The other fall down is with staff. These people are heroes. For some of the lowest rates of pay in our community they have kept us safe. They were on the front line last year and in Victoria they are on the front line again, and the government promised they would be fully vaccinated by Easter. We've tried by hook and by crook to get an answer from the government about how many aged-care workers have been vaccinated. Today they said there were 33,000 or so. There are probably more than 200,000 workers in aged care. They conducted a survey of aged-care providers that found that less than nine per cent of the providers they surveyed were confident that their aged-care workers were fully protected. This is just not good enough. When it became clear that the inreach process to vaccinate residents was going to be complicated for staff the Commonwealth just gave up. They said, 'Go to your GPs. Go and find a state clinic. Go to a GP respiratory clinic.' Later on, the government said, I think to the COVID committee, 'We'll have 13 pop-up clinics running by the end of May'. The end of May was yesterday. They've got three clinics. All three are in Sydney. The minister said they'd be established soon in Victoria. After the minister said that, the department was asked about the pop-up clinics, and they said there are still no locations identified for the remaining 10 clinics and no arrangements had been agreed with particular state providers. Then they said they would provide a tender for companies to go into aged-care facilities—hopefully, having vaccinated their residents—and vaccinate the staff. The tender is out, but it doesn't close until 30 June. It's running for another four weeks. That's the other option the government has provided, a tender process that doesn't finish until almost the middle of winter. It is just not good enough.
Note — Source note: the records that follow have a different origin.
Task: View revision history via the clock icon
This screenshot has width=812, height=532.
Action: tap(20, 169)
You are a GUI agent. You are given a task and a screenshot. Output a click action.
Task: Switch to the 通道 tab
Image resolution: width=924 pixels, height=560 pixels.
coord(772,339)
The government decided on 30 November to just stop the support programs that would prevent aged-care workers from having to work across two or more facilities just to make ends meet, just to keep their household budgets going. They'd say, 'Well, when a hotspot is declared will put that arrangement in place again.' It's too late then. What we've seen in Victoria because aged-care workers have had to work across different facilities is that five facilities now are impacted by this.
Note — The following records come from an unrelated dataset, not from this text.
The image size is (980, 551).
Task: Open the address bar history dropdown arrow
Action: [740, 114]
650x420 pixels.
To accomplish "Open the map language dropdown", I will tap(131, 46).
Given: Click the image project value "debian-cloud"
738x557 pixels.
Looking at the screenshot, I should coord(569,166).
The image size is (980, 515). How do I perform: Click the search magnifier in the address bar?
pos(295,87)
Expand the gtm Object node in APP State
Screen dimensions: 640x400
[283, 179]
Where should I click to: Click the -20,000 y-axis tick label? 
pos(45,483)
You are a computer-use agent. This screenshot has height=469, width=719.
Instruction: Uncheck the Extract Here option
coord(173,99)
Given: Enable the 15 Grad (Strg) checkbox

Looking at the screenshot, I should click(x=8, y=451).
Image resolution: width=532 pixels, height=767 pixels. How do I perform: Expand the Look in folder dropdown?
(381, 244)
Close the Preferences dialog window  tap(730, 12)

This has been a debacle, and tragically it is now playing out again in a state that suffered so much last year. Again, we have a Prime Minister who cannot take responsibility, is genetically incapable of facing up to his responsibilities and his failures. I don't think anyone expected from the minister for aged care services a better answer than he gave today. He's just not up to it. He said last week he's very comfortable with the pace of the rollout in aged care and, when questioned about that again today, he stood by it. He couldn't answer a simple question of whether or not the Commonwealth is responsible for aged care. It so unambiguously is. The Prime Minister tries to blame everyone else. The Australian people, particularly those with loved ones in aged care, just want him to admit that he's got this wrong, he's underperformed and he's going to fix it. When is the Prime Minister going to do that simple thing?